Pirmasens und das Land streiten um Aufnahme ukrainischer Flüchtlinge

Im August hat die Stadt Pirmasens einen Aufnahmestopp für ukrainische Flüchtlinge verhängt. Der Grund: drohende Überlastung. Doch aus dem Integrationsministerium in Mainz kam auf den Hilferuf als Antwort: „Soll nicht erfüllt!“ Und so musste die Stadt zurückrudern und doch wieder Ukraineflüchtlinge aufnehmen. Der Grund für den Streit liegt in den Zahlen.

In der einstigen Schuhhochburg wohnten früher einmal 60.000 Menschen, heute nur noch 40.000. Freie Wohnungen und günstige Mieten, für anerkannte Flüchtlinge wie aus der Ukraine, die ihren Wohnort selbst wählen dürfen, gute Argumente sich hier niederzulassen.
Der Oberbürgermeister kommt zum Ergebnis, dass seine Stadt mit aktuell etwa 900 bereits fast doppelt so viele ukrainische Flüchtlinge aufgenommen hat, wie eigentlich vorgesehen und verkündet einen Aufnahmestopp.
Markus Zwick (CDU), Oberbürgermeister Pirmasens
„Da gibt’s jetzt zwei Statistiken. Die eine besagt ‚Wo befinden sich die Flüchtlinge?‘, auf die haben wir uns bezogen. Da ist es so, dass wir hier über 82% über das Soll Flüchtlinge aufgenommen haben und integrieren hier in Pirmasens. Deswegen die Entscheidung. Das Land hat aber eine andere Statistik zugrunde gelegt.“
Laut dieser liege die Stadt bei 39,56 Prozent. Und damit noch ganz knapp unter der Marke von 40 Prozent, ab der ein Aufnahmestopp erlaubt wäre.
Die Zahlen des Landes beziehen sich auf den Ort, wo Flüchtlinge erstmals zugewiesen worden. Umzüge – gerade in attraktive Mittelstädte wie Pirmasens – werden nicht berücksichtigt. Ein Zerrbild, das nun auch das Integrationsministerium erkannt hat.
Janosch Littig (BÜNDNIS 90/DIE GRÜNEN), Staatssekretär Integrationsministerium Rheinland-Pfalz
„Jetzt haben wir aufgrund der Problemanzeige aus Pirmasens gesehen, dass die Statistik die wir verwenden eben nicht real alle Probleme und Zahlen abbildet und deswegen sind wir jetzt mit der Stadt in Kontakt, wie wir beide Statistiken übereinanderbringen und sie zusammenfügen und dann dementsprechend der Stadt Pirmasens ein realistischeres Bild ihrer Belastung abbilden.“
In Pirmasens freut man sich über die Lösungsbereitschaft seitens des Ministeriums.
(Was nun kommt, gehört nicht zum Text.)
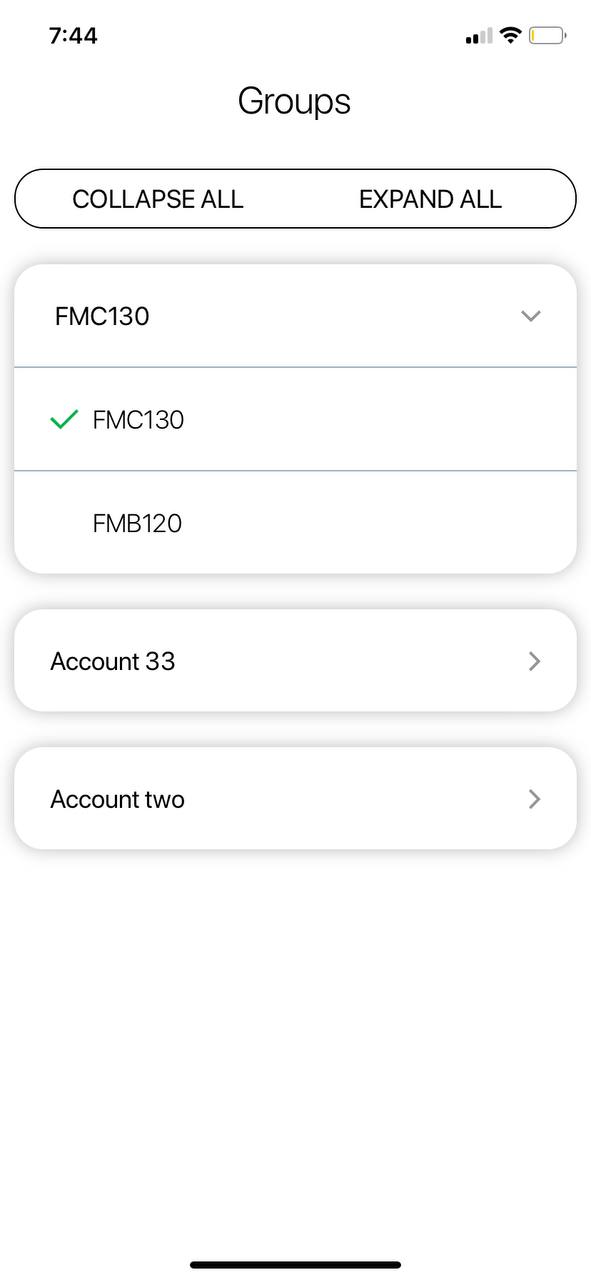Open the Account two group card
The image size is (591, 1280).
tap(295, 799)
Der Städte- und Gemeindebund wünscht sich schnelleres Handeln.
Moritz Petry, Geschäftsführer Gemeinde- und Städtebund Rheinland-Pfalz
„Wir sind zwar in einer Phase, wo wir aktuell nicht so viele Flüchtlinge aufnehmen müssen, aber das kann sich auch schnell ändern. Und vor allen Dingen müssen Land und Bund sich um Straftäter, um Ausreisepflichtige kümmern und schauen, dass nur die mit Bleibeperspektive auf die Kommunen verteilt werden.“
Denn die Verbleibenden zu integrieren, wird immer schwieriger. In Pirmasens fehlten schon jetzt mehr als 100 Kindergartenplätze, in manchen Grundschulklassen liege der Anteil von Kindern mit Migrationshintergrund bei über 90 Prozent. Darum bereitet der Oberbürgermeister nun, wie bereits 2018, einen Antrag auf eine generelle Zuzugssperre vor.
Markus Zwick (CDU), Oberbürgermeister Pirmasens
„Das war damals ein voller Erfolg und möchte da nochmal das Land darum bitten, uns hier eine Verschnaufpause zu ermöglichen, dass letztlich gar keine Flüchtlinge mehr aufgenommen werden müssen.“
Denn der Zuzug von Ukrainern sei laut Zwick ungebrochen hoch. Das Integrationsministerium kündigt an bei einem Antrag schnell zu entscheiden, ob die Stadt eine Verschnaufpause bekommt.